▸ **TEXT EXTRACT**:
I'm trying to follow a line in a derivation for $P(Z>X+Y)$ where $X,Y,Z$ are independent continuous random variables distributed uniformly on $(0,1)$.
I've already derived the pdf of $X+Y$ using the convolution theorem, but there's a line in the answer that says:
$P(Z>X+Y) = \mathbb{E}[\ P(Z>X+Y\ |\ X+Y )\ ]$ where $\mathbb{E}$ is the expectation.
I'm not familiar with this result. Could anyone give a pointer to a similar result if one exists?
Thanks.
On
This is not an answer to your question about the justification for the equation that is puzzling you, but I think the geometrical method described below for solving the problem that may give you a different insight into the calculation of the desired probability $P\{Z > X+Y\}$.
The random point $(X,Y,Z)$ is uniformly distributed in the interior of the unit cube with diagonally opposite vertices $(0,0,0)$ and $(1,1,1)$. The cube has unit volume and so the probability that $(X,Y,Z)$ is in some region is just the volume of that region. Thus, $P\{Z > X+Y\}$ is the volume of the tetrahedron with vertices $(0,0,0)$, $(1,0,1)$, $(0,1,1)$ and $(0,0,1)$. If we think of this as an inverted pyramid whose base is the right triangle with vertices $(1,0,1)$, $(0,1,1)$ and $(0,0,1)$ and apex $(0,0,0)$ is at altitude $1$ "above" the base, then since the base has area $\frac{1}{2}$, we get the volume as $$P\{Z > X+Y\} = \frac{1}{3}\times (\text{area of base})\times(\text{altitude}) = \frac{1}{3}\times \frac{{1}}{2}\times1 = \frac{1}{6}.$$ Of course, if you have already computed the density of $X+Y$, then it is straightforward to use the result given by Artiom Fiodorov to get $$P\{Z > X+Y\}= \int_0^2{P}(Z>v)f_{X+Y}(v)\;dv = \int_0^1(1-v)\cdot v\;dv = \left.\frac{v^2}{2}-\frac{v^3}{3}\right|_0^1 = \frac{1}{6}.$$
On
I don't know if this helps since Dilip has given the answer, but the distribution of X+Y is triangular on [0,2] (isosceles with peak at X+Y = 1). So P(Z>X+Y) is the probability that a uniform on [0,1] is larger than the triangular random variable on [0,2]. If X+Y>1 then Z cannot be >X+Y and the probability that X+Y is greater than 1 is 1/2. Now this is where taking the expectation fo the conditional probability helps in my proof. P{Z>X+Y) =E[P(Z>X+Y|X+Y)]= ∫u P(Z>u|X+Y=u)du =∫u P(Z>u)du where u is integrated from 0 to 1. The condition X+Y=u gets dropped because Z is independent of X+Y. P(Z>u)=1-u for 0<=u<=1. hence P(Z>X+Y) =∫u(1-u)du = 1/6. Just as Dilip showed.
On
Replacing the question in a larger context might help. Here is a result:
For every event $A$ in $(\Omega,\mathcal F,\mathbb P)$ and every sigma-algebra $\mathcal G\subseteq\mathcal F$, $\mathbb P(A)=\mathbb E(\mathbb P(A\mid \mathcal G))$.

▸ **ENTRIES**:
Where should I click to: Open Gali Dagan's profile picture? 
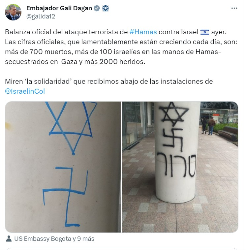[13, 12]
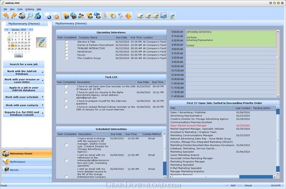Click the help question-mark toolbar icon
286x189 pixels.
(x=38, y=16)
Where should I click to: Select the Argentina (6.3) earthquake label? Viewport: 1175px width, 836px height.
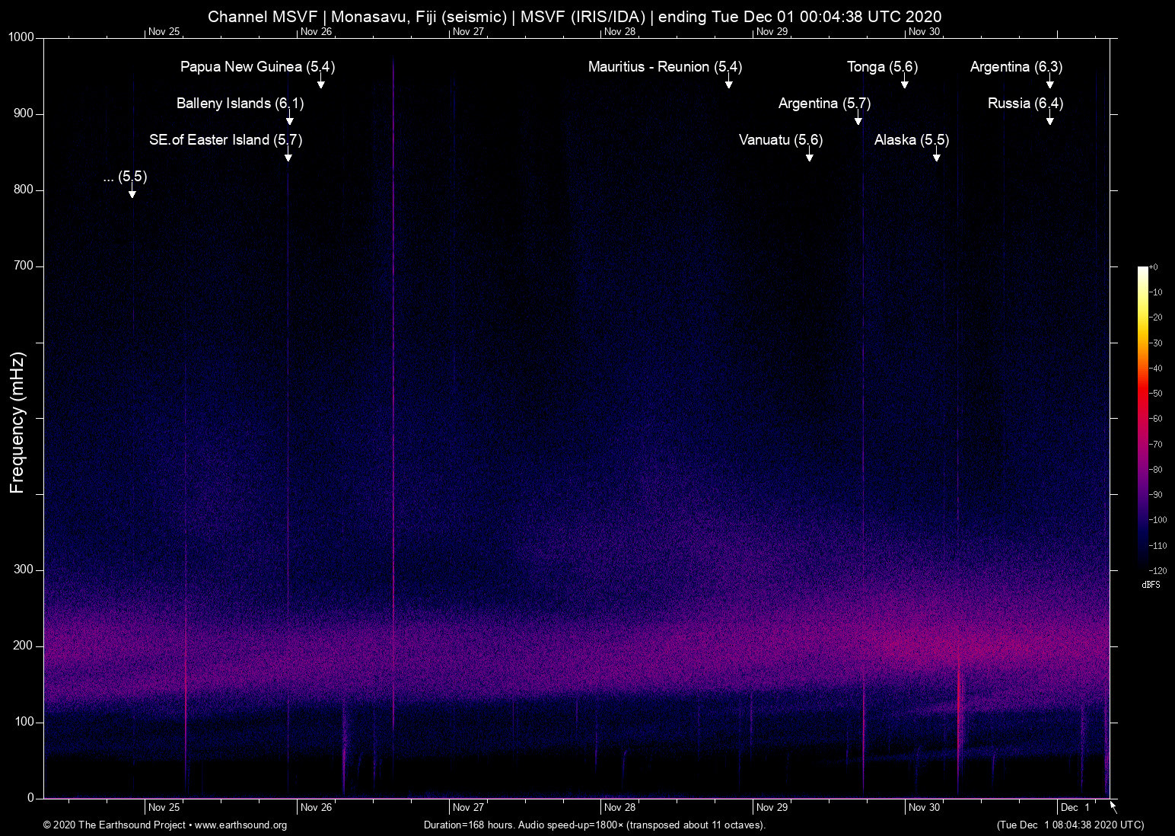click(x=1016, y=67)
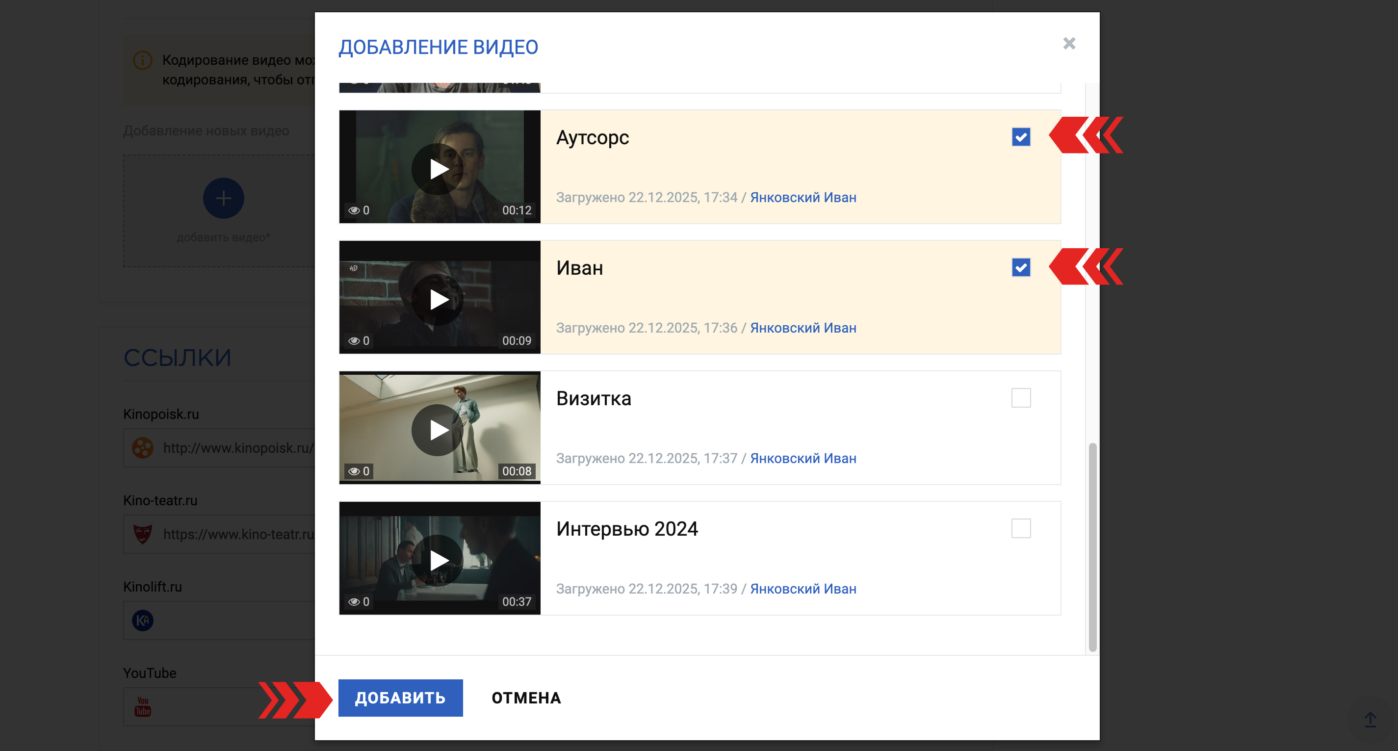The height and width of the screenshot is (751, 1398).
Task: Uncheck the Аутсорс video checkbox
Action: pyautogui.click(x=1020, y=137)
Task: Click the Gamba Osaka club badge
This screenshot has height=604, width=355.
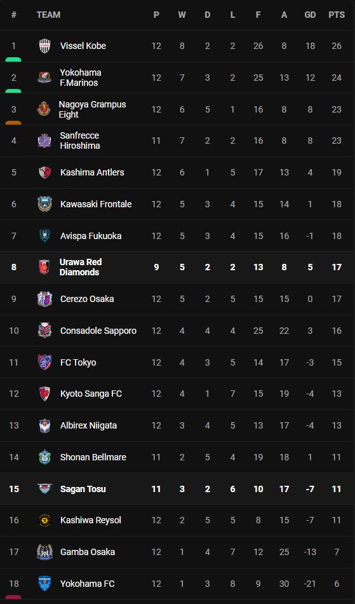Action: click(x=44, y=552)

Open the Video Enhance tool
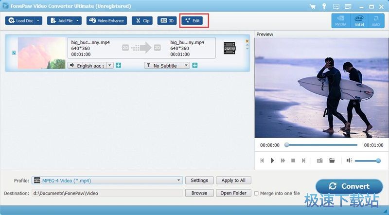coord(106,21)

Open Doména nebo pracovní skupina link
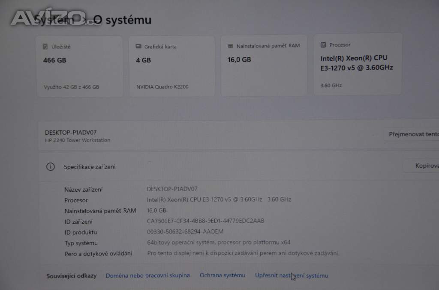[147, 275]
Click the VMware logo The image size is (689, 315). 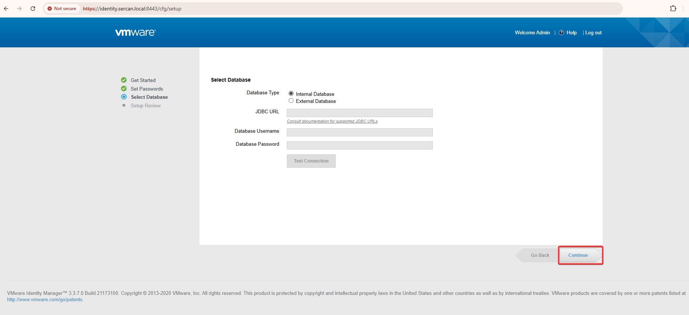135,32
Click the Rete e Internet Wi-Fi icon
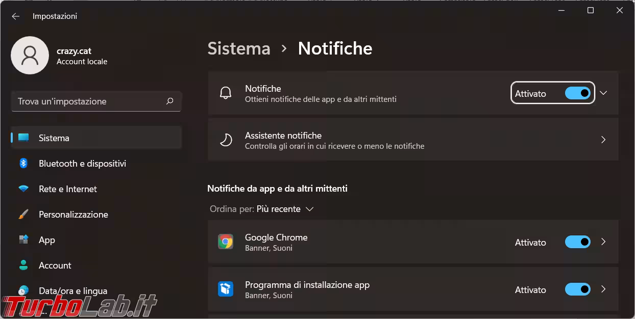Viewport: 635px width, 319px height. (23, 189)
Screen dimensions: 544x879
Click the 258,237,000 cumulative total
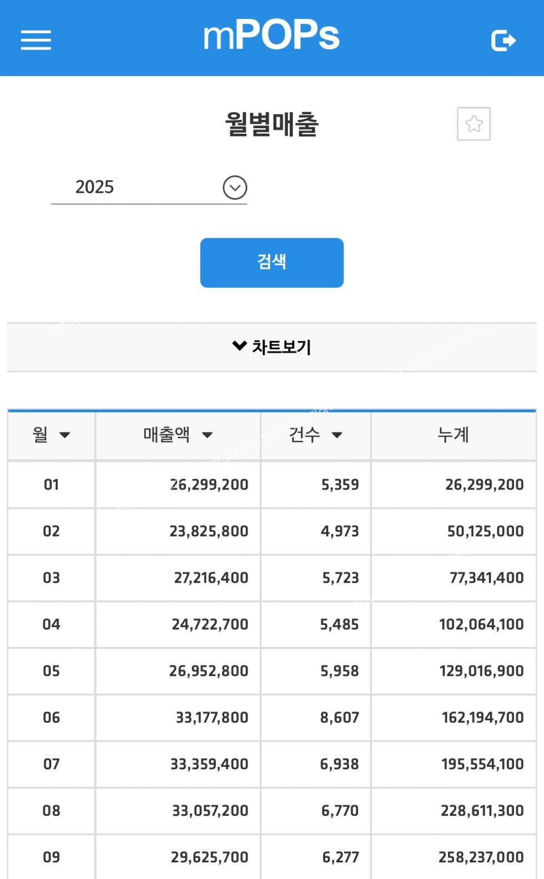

▸ **WRITTEN EXERCISE**: Can you copy the part of the thread beginning at the words "I'm trying to" and stopping after "uniformly on $(0,1)$."? Draw only on the thread about uniform random variables for what follows.

▸ **ANSWER FOR THIS EXERCISE**:
I'm trying to follow a line in a derivation for $P(Z>X+Y)$ where $X,Y,Z$ are independent continuous random variables distributed uniformly on $(0,1)$.